Analyst John T. Boris said in a research note that Food and Drug Administration approval of the treatment came earlier than expected. He added that the drug is priced at a premium of about $115,000 a year, and predicts sales could reach $700 million to $1 billion in four years.
Xalkori, a twice-a-day pill, is approved to treat a small subset of non-small cell lung cancer patients who have an abnormal gene that stimulates cancer cells and causes tumor growth. The pill works by blocking proteins produced by the gene. It’s part of a new wave of personalized medications that fight disease by targeting specific genes found in certain patients.

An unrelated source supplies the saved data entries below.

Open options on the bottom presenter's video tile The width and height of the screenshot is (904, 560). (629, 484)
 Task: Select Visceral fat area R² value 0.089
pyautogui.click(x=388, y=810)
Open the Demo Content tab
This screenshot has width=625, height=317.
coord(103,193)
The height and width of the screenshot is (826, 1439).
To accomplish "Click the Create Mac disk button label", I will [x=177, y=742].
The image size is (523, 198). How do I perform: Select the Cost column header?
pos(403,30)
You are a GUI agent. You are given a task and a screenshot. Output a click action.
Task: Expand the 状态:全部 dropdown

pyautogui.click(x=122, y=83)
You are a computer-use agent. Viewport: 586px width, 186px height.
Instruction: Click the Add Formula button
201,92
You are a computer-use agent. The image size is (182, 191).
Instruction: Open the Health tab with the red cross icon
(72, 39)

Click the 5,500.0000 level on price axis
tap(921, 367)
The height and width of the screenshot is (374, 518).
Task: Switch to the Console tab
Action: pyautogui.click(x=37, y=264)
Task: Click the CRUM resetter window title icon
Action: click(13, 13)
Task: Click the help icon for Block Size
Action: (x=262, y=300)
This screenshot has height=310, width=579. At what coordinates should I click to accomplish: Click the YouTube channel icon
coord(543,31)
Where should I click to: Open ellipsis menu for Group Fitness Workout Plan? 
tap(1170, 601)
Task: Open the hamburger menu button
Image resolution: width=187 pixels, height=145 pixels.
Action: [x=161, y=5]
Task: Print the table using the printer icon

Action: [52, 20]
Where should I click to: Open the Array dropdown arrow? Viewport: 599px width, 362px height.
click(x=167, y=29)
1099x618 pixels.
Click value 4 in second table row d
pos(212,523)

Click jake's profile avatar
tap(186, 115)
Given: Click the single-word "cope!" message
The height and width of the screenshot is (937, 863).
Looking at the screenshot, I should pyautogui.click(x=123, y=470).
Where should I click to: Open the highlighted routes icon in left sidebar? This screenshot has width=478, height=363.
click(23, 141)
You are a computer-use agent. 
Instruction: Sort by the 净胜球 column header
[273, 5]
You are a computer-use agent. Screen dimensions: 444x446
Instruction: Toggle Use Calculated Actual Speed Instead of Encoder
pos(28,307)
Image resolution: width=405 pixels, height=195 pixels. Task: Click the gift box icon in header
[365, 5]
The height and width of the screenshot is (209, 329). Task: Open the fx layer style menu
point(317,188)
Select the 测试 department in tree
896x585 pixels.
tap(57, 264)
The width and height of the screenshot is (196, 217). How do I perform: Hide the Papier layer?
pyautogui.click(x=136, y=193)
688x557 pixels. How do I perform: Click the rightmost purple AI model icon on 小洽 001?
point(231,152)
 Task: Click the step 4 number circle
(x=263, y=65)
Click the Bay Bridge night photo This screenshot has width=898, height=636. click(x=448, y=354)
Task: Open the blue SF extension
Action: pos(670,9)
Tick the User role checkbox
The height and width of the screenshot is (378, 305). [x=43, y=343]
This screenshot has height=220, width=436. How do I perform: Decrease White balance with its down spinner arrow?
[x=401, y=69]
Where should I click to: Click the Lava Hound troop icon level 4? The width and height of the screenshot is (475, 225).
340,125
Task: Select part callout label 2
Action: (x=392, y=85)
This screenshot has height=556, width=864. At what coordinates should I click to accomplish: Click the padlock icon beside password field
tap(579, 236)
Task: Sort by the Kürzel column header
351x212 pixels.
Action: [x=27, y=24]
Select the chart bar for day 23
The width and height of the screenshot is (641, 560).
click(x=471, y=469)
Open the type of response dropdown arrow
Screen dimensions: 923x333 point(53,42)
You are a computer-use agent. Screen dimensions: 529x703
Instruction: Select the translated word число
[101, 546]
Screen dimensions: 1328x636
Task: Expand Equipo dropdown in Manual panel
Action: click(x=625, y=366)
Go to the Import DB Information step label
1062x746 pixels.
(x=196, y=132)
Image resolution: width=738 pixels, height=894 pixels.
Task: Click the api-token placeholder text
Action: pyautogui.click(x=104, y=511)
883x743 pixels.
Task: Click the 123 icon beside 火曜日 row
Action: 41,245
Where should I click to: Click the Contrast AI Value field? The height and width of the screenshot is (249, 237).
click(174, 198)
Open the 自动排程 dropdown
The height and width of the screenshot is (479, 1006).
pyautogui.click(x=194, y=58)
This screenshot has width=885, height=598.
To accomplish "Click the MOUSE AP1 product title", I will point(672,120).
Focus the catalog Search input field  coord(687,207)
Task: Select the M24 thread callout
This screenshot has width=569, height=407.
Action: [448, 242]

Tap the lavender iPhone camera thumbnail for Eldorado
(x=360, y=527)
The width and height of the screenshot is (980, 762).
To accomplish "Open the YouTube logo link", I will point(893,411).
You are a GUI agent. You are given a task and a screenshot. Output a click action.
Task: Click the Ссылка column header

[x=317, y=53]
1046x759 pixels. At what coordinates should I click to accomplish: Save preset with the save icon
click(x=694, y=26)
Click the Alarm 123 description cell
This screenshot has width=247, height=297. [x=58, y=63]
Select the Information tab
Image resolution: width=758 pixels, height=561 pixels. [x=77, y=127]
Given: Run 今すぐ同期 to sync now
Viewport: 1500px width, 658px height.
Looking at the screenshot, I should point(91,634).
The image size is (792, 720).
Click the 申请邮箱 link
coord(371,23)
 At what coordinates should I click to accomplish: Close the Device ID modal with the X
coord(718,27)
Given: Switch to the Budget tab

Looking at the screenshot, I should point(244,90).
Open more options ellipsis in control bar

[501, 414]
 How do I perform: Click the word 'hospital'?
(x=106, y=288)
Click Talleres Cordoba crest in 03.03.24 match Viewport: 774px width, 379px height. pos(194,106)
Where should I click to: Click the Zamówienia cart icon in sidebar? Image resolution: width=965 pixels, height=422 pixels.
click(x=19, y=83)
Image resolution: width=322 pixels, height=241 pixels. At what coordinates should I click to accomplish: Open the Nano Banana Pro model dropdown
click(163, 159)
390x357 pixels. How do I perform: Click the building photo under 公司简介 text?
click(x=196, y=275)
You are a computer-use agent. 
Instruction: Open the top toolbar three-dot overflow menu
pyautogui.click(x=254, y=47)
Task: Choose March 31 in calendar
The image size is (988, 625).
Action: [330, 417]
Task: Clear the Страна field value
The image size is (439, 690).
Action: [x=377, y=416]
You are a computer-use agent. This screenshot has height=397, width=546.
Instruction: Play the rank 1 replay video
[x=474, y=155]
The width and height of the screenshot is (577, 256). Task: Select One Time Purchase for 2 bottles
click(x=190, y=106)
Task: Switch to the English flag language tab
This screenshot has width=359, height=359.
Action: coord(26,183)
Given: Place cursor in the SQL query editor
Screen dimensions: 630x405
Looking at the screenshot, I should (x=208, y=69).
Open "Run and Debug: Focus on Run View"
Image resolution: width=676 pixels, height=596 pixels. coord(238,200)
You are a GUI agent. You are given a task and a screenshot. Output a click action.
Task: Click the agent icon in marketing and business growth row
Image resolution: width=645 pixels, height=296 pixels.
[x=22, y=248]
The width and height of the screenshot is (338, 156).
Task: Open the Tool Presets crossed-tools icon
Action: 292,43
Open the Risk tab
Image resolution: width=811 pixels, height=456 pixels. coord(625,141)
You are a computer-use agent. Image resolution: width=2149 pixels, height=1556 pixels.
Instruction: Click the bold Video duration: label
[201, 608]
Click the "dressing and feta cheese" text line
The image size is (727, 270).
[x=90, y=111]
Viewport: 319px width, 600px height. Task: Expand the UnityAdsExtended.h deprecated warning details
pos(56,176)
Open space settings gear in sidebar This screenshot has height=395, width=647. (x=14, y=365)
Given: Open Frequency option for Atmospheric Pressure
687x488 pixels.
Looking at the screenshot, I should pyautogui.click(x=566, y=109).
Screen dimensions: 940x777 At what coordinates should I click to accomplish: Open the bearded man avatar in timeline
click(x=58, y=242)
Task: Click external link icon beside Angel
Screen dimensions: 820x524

Pfizer, the world’s largest drugmaker, released follow-up data in June that showed 88 percent of patients in one study saw their tumors shrink at least somewhat after one year on Xalkori. In a second study, 83 percent had tumors shrink somewhat. Most patients had only mild side effects, but two of the nine patient deaths during that study were considered treatment-related.
The FDA said last week it also approved a genetic test made by Abbott Laboratories to screen for the mutation. Boris expects “rapid adoption” of the test as a standard for diagnosing the patients with the abnormal gene.